--- Task statement ---
Transcribe only the part of the material below that begins at the line containing "Viewport: 1046px width, 696px" and ends at the line containing "This screenshot has height=244, width=322.", with both kept and images left out.

--- The data ---
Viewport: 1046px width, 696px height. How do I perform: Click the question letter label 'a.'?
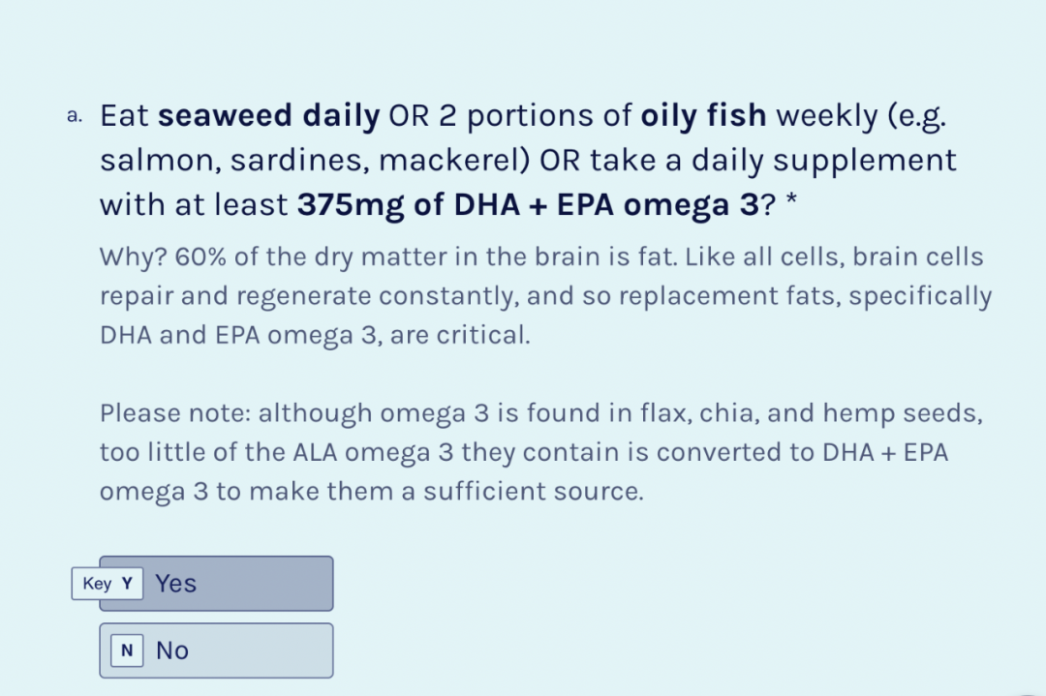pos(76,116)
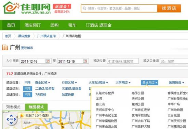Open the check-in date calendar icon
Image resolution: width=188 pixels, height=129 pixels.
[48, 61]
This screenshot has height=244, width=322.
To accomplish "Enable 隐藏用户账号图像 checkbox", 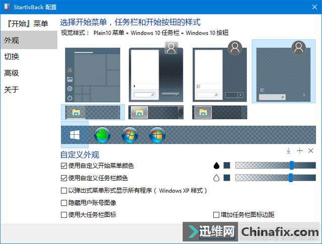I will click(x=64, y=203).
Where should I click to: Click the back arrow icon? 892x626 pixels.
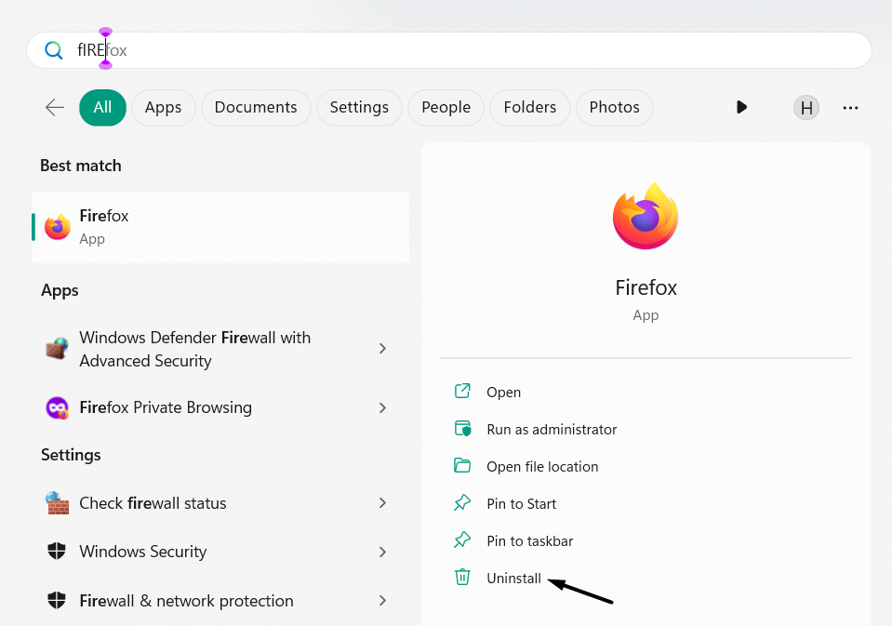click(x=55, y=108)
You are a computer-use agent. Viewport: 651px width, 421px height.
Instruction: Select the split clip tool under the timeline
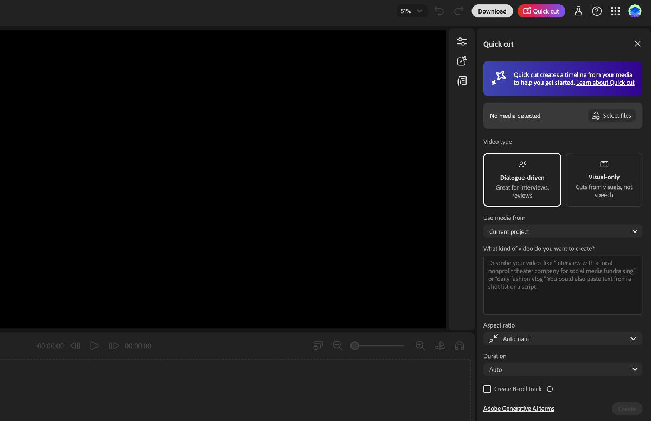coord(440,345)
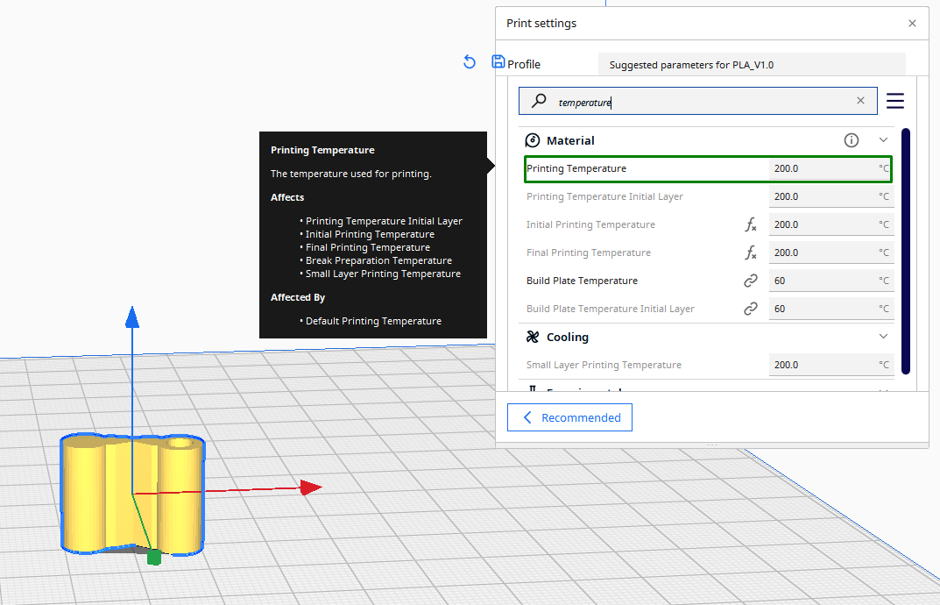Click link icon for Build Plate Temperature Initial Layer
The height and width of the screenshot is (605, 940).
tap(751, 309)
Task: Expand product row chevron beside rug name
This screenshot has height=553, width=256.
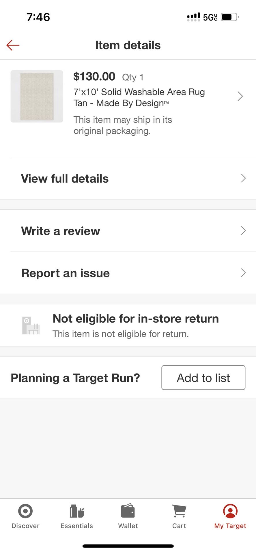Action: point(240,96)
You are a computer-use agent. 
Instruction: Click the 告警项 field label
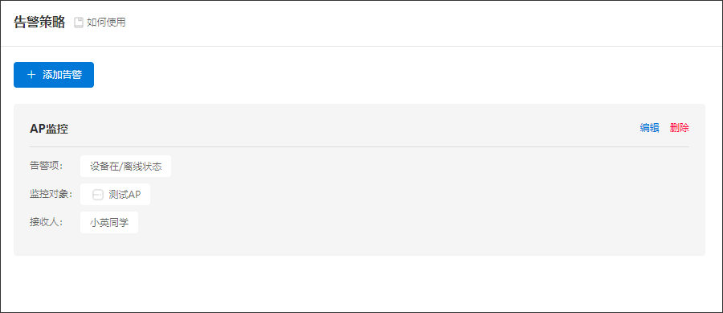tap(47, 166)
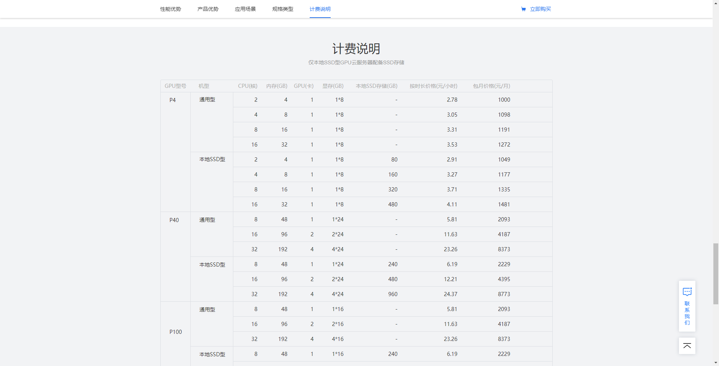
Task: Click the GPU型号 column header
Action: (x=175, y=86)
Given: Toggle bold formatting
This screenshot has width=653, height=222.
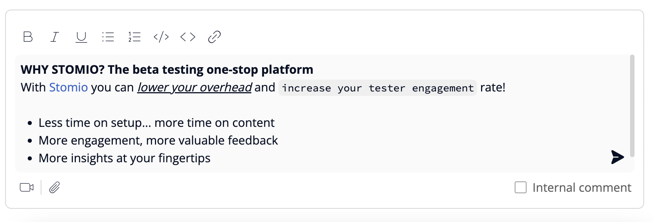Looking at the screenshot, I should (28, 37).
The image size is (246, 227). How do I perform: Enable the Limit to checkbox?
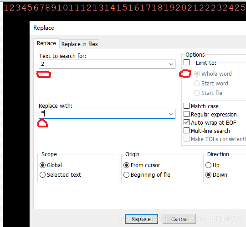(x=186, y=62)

...

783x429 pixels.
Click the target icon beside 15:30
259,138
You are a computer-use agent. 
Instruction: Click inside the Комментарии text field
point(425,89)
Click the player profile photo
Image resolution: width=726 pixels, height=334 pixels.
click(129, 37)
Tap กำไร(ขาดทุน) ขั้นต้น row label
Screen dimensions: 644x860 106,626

--- Response area ---
Viewport: 1046px width, 696px height. How do I perform: Click the question letter label 'a.'?
pos(76,116)
Open the check-in date calendar icon
Image resolution: width=188 pixels, height=129 pixels.
[48, 61]
This screenshot has height=244, width=322.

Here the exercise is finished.